WHAT IS EXPECTED
Copy the items below verbatim, starting with the line that contains "Image resolution: width=226" and continuing through the end of the items, with both ends included. Leave the pictures out of your answer.

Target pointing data

==========

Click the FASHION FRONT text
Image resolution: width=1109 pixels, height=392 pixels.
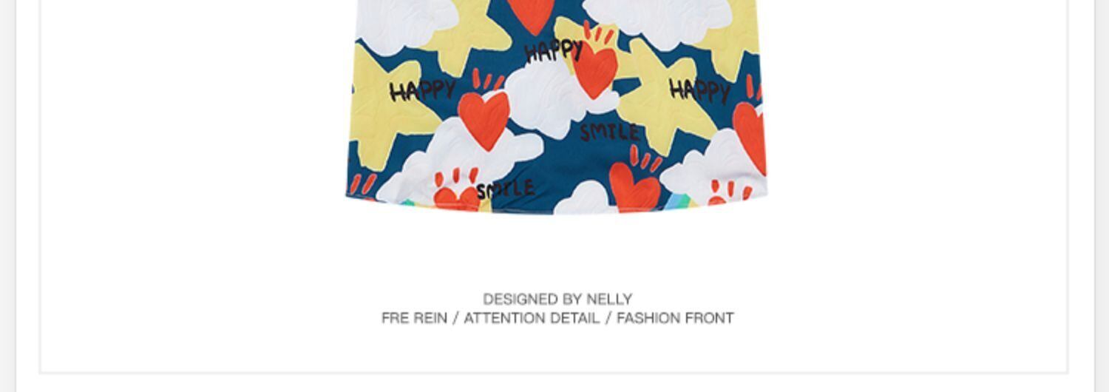(x=675, y=318)
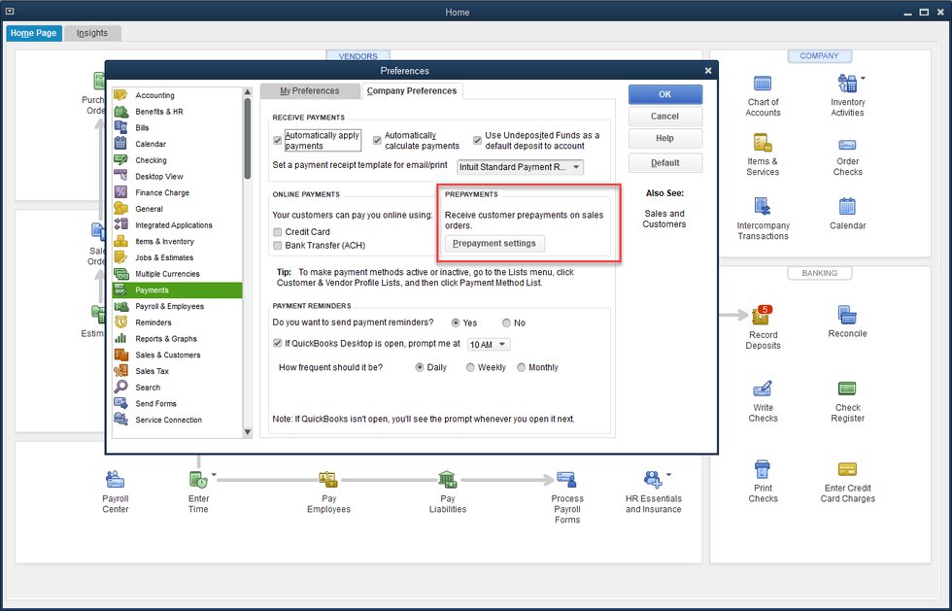The height and width of the screenshot is (611, 952).
Task: Click the Process Payroll Forms icon
Action: pos(566,480)
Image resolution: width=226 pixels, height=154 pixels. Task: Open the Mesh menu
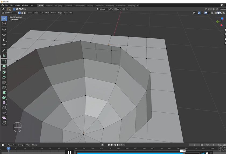click(47, 13)
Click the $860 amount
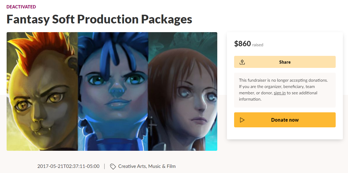This screenshot has width=348, height=173. pos(242,44)
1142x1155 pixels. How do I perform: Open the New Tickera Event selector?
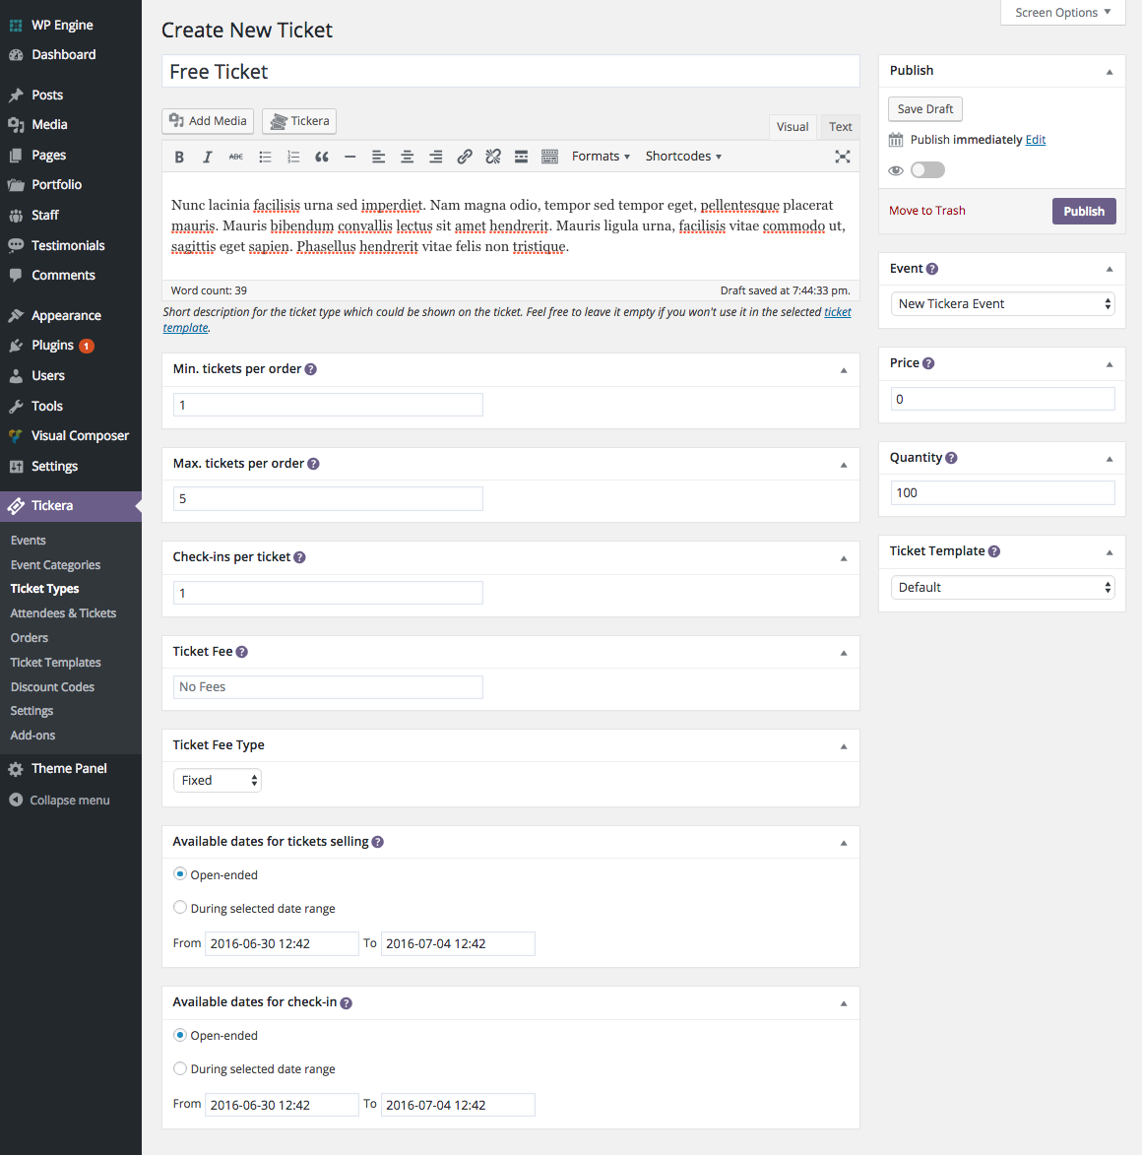(x=1002, y=303)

==========

FULL RESPONSE
Image resolution: width=226 pixels, height=154 pixels. Task: Open the Mesh menu
click(47, 13)
Click the $860 amount
This screenshot has width=348, height=173. pos(242,44)
1142x1155 pixels. How do I perform: Open the New Tickera Event selector?
(x=1002, y=303)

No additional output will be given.